My family, especially Evan and Cassie, are very important. I love them very much. I often wonder what their lives will be like, will they be victimized by someone who does not like something about them? What does life hold for them? What started out as my transition, evolved to I cannot remain silent, has now grown to what about our children and how can I help make their lives better, easier, safer. So, I do stay involved as much as I can into anti-hate, discrimination and ignorance issues and activities.
The trans community and those reaching out are important to me. I remember my first steps, fearfully looking for that outstretched hand, the struggle of needing to talk and fearing reprisal. So, I remain as available as I can, responding to emails from my visitor's and those who found their way to my site through ITOR's or the NWGA's site. I welcome and embrace all on their own journey to self discovery, to becoming Real.
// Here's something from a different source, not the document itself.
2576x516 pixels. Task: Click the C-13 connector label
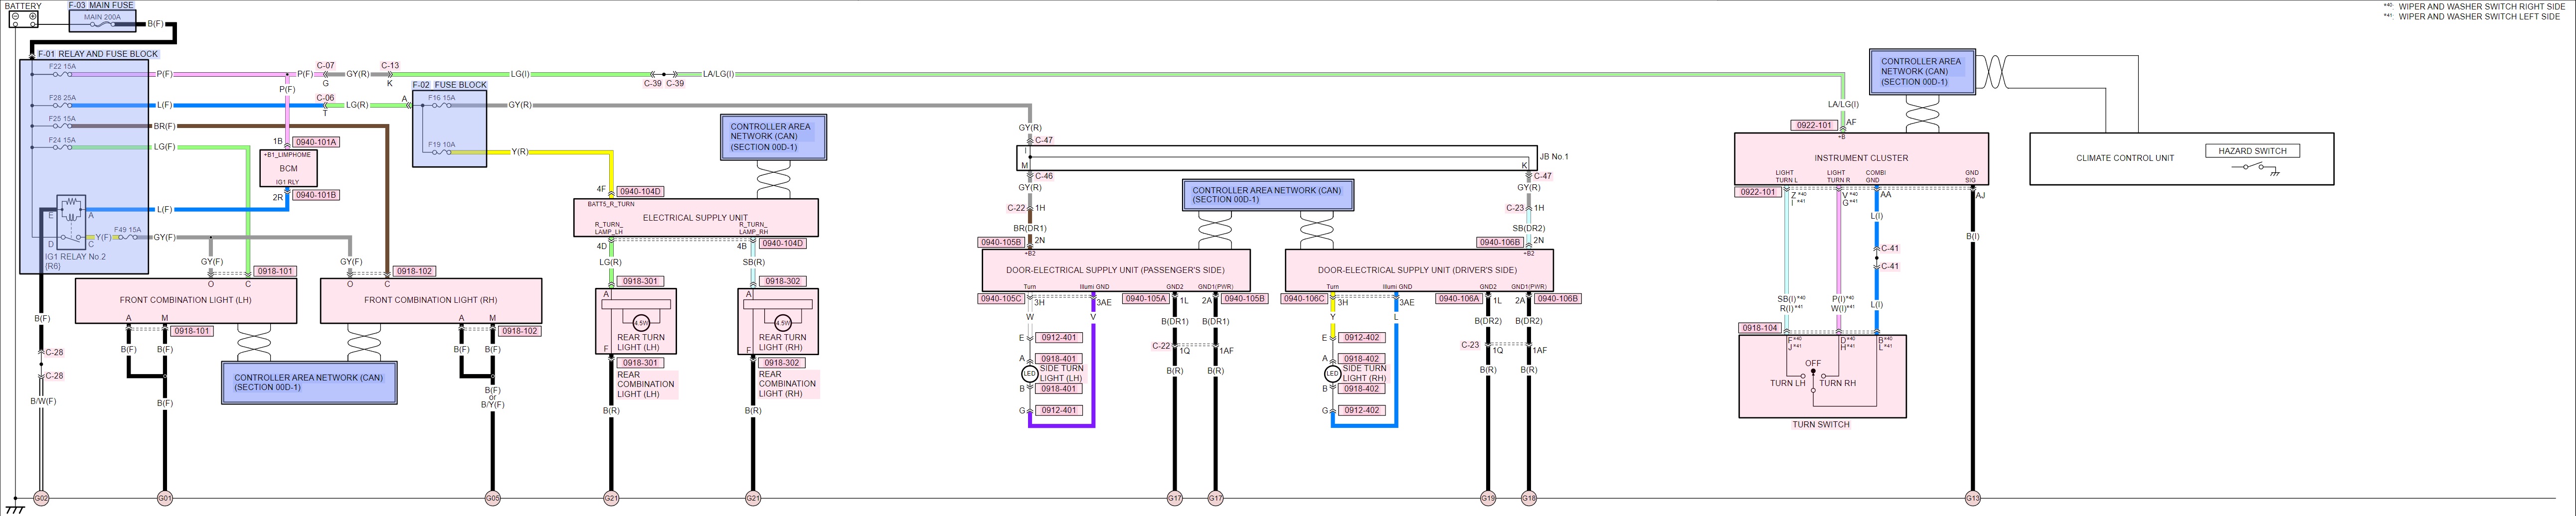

Then, of course, there is the matter of income. I have spent many hours working on my separate online resume site and the pages here. I have been slipping behind a bit, and so, I immersed myself in the best cost effective way, for me, to try and refine my skills for a world that is increasingly computer and internet dependant. It has been about more than just programming and data compression. It is also about making things easier, simple. I went through several design modes trying to ensure that there were no dead-end pages, that you could always get back to where you started and to also have a pleasant visit while learning about me and maybe a little about you.
So, I am burning up the candle(s) and, at times, feel like I am always a little tired. I am also blessed with experiencing the growth of Evan, the success of Cassie, the number of wonderful people I have come to call friends, the love of my very good friends who have sent so much support and that feeling inside when I have been able to help someone else.
Yes, the candles burn to offer light and hope.